• _Exercise description_
Rewrite the listing below with every occurrence of "Find the location of" replaced by "Show the position of", keeping everything else unchanged.

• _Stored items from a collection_
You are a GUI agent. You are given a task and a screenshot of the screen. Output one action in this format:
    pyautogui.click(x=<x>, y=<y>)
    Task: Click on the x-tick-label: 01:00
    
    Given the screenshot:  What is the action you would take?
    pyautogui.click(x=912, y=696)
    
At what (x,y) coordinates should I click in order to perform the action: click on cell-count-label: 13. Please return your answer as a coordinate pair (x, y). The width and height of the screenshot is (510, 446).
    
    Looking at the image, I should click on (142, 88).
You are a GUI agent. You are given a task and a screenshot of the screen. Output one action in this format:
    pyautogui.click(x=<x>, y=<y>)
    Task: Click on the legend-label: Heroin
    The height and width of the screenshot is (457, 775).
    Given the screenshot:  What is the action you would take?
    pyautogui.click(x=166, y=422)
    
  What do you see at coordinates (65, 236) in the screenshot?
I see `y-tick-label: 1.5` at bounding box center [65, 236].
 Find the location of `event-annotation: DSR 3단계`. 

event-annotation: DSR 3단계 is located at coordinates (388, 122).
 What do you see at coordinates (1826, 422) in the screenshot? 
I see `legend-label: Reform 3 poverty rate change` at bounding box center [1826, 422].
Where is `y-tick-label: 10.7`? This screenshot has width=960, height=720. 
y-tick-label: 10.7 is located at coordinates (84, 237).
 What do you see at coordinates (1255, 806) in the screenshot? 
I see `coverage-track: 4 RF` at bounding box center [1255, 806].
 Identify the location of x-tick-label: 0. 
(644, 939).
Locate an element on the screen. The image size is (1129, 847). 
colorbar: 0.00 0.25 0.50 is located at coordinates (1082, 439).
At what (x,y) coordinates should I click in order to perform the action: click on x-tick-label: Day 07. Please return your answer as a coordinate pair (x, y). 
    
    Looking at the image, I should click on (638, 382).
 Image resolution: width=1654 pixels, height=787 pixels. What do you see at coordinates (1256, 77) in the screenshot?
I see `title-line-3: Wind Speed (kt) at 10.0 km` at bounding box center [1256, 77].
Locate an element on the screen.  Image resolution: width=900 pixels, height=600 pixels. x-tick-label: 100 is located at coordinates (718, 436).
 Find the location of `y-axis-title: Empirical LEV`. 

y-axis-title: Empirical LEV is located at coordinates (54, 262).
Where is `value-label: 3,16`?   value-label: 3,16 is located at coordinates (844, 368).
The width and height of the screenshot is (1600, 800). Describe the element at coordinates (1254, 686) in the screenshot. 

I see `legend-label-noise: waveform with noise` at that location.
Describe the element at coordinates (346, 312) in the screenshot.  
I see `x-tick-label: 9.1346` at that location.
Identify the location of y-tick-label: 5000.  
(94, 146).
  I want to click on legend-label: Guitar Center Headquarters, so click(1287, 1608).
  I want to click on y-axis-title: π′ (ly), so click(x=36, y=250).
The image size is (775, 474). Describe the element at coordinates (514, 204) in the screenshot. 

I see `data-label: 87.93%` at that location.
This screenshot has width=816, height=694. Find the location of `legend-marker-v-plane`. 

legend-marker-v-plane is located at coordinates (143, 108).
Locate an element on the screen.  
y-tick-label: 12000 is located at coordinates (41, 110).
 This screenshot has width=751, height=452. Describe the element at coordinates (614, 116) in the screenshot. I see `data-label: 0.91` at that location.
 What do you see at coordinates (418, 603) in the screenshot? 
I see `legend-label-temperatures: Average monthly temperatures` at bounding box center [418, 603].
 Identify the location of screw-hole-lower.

• _Answer for this exercise_
You are a GUI agent. You are given a task and a screenshot of the screen. Output one action in this format:
    pyautogui.click(x=<x>, y=<y>)
    Task: Click on the x-tick-label: 01:00
    
    Given the screenshot:  What is the action you would take?
    pyautogui.click(x=912, y=696)
    
At what (x,y) coordinates should I click in order to perform the action: click on cell-count-label: 13. Please return your answer as a coordinate pair (x, y). The width and height of the screenshot is (510, 446).
    
    Looking at the image, I should click on (142, 88).
You are a GUI agent. You are given a task and a screenshot of the screen. Output one action in this format:
    pyautogui.click(x=<x>, y=<y>)
    Task: Click on the legend-label: Heroin
    The height and width of the screenshot is (457, 775).
    Given the screenshot:  What is the action you would take?
    pyautogui.click(x=166, y=422)
    
  What do you see at coordinates (65, 236) in the screenshot?
I see `y-tick-label: 1.5` at bounding box center [65, 236].
 Show the position of `event-annotation: DSR 3단계`. 

event-annotation: DSR 3단계 is located at coordinates (388, 122).
 What do you see at coordinates (1826, 422) in the screenshot? 
I see `legend-label: Reform 3 poverty rate change` at bounding box center [1826, 422].
Where is `y-tick-label: 10.7`? This screenshot has width=960, height=720. 
y-tick-label: 10.7 is located at coordinates (84, 237).
 What do you see at coordinates (1255, 806) in the screenshot? 
I see `coverage-track: 4 RF` at bounding box center [1255, 806].
 Identify the location of x-tick-label: 0. 
(644, 939).
Locate an element on the screen. The image size is (1129, 847). 
colorbar: 0.00 0.25 0.50 is located at coordinates (1082, 439).
At what (x,y) coordinates should I click in order to perform the action: click on x-tick-label: Day 07. Please return your answer as a coordinate pair (x, y). 
    
    Looking at the image, I should click on (638, 382).
 Image resolution: width=1654 pixels, height=787 pixels. What do you see at coordinates (1256, 77) in the screenshot?
I see `title-line-3: Wind Speed (kt) at 10.0 km` at bounding box center [1256, 77].
Locate an element on the screen.  Image resolution: width=900 pixels, height=600 pixels. x-tick-label: 100 is located at coordinates (718, 436).
 Show the position of `y-axis-title: Empirical LEV`. 

y-axis-title: Empirical LEV is located at coordinates (54, 262).
Where is `value-label: 3,16`?   value-label: 3,16 is located at coordinates (844, 368).
The width and height of the screenshot is (1600, 800). Describe the element at coordinates (1254, 686) in the screenshot. 

I see `legend-label-noise: waveform with noise` at that location.
Describe the element at coordinates (346, 312) in the screenshot.  
I see `x-tick-label: 9.1346` at that location.
Identify the location of y-tick-label: 5000.  
(94, 146).
  I want to click on legend-label: Guitar Center Headquarters, so click(1287, 1608).
  I want to click on y-axis-title: π′ (ly), so click(x=36, y=250).
The image size is (775, 474). Describe the element at coordinates (514, 204) in the screenshot. 

I see `data-label: 87.93%` at that location.
This screenshot has width=816, height=694. Show the position of `legend-marker-v-plane`. 

legend-marker-v-plane is located at coordinates (143, 108).
Locate an element on the screen.  
y-tick-label: 12000 is located at coordinates (41, 110).
 This screenshot has width=751, height=452. Describe the element at coordinates (614, 116) in the screenshot. I see `data-label: 0.91` at that location.
 What do you see at coordinates (418, 603) in the screenshot? 
I see `legend-label-temperatures: Average monthly temperatures` at bounding box center [418, 603].
 Identify the location of screw-hole-lower.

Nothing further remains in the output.